╭──

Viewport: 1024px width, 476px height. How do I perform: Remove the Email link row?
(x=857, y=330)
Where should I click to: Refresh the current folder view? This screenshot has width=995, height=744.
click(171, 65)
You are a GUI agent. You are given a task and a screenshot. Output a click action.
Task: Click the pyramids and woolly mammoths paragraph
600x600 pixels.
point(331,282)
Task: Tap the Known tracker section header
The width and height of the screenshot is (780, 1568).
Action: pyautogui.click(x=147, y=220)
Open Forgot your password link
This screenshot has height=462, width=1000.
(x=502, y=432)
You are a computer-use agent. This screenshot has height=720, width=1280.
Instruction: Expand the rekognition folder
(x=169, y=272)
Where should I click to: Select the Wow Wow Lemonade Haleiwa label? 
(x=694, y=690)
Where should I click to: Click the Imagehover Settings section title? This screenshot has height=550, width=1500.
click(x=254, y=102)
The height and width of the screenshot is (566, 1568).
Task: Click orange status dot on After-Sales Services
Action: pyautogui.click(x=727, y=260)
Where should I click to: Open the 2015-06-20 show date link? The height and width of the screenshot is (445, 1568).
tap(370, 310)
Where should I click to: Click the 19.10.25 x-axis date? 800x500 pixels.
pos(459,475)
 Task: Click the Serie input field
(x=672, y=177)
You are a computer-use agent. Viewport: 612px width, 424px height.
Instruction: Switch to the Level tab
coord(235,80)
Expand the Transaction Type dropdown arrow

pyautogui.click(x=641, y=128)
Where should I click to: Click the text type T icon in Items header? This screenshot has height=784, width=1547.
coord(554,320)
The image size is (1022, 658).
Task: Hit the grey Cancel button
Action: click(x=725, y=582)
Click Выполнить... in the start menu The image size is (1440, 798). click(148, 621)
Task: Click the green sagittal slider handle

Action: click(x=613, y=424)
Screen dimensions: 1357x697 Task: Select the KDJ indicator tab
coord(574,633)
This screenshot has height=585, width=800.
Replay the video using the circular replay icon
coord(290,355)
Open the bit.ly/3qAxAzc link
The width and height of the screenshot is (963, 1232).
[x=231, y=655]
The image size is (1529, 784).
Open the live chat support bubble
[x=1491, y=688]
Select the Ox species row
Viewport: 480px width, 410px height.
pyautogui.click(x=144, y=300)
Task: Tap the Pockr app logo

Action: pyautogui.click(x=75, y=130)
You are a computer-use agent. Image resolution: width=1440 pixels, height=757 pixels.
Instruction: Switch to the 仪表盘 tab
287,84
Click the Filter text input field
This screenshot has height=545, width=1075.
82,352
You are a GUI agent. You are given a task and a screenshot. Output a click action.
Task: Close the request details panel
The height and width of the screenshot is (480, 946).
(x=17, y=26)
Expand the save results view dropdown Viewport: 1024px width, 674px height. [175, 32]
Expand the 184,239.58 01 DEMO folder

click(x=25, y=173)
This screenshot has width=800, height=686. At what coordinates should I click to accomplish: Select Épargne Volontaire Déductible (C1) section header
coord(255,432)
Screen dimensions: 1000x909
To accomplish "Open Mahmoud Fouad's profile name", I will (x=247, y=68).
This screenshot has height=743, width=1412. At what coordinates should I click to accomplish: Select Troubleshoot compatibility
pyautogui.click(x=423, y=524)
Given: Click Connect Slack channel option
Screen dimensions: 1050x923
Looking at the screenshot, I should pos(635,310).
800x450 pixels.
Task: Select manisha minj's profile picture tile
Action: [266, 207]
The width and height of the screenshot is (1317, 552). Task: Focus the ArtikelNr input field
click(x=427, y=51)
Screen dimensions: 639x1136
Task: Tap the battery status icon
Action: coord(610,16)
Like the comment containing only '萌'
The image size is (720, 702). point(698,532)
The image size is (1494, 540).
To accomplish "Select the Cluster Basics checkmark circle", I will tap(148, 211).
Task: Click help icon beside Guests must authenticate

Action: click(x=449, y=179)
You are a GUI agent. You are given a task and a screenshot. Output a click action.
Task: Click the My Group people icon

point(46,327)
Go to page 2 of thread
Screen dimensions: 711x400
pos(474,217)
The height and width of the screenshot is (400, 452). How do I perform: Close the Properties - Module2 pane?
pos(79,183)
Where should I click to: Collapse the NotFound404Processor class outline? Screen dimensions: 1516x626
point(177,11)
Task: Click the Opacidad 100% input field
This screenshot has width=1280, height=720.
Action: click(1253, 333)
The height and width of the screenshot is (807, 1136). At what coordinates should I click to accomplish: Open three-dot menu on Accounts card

╰──

WHAT IS EXPECTED | Please show all lines from the entries that contain the word "computer".

SOLUTION TO THE EXERCISE |
You are a computer-use agent. This screenshot has height=720, width=1280.
You are a computer-use agent. Viewport: 612px width, 424px height.
You are a computer-use agent. Image resolution: width=1440 pixels, height=757 pixels.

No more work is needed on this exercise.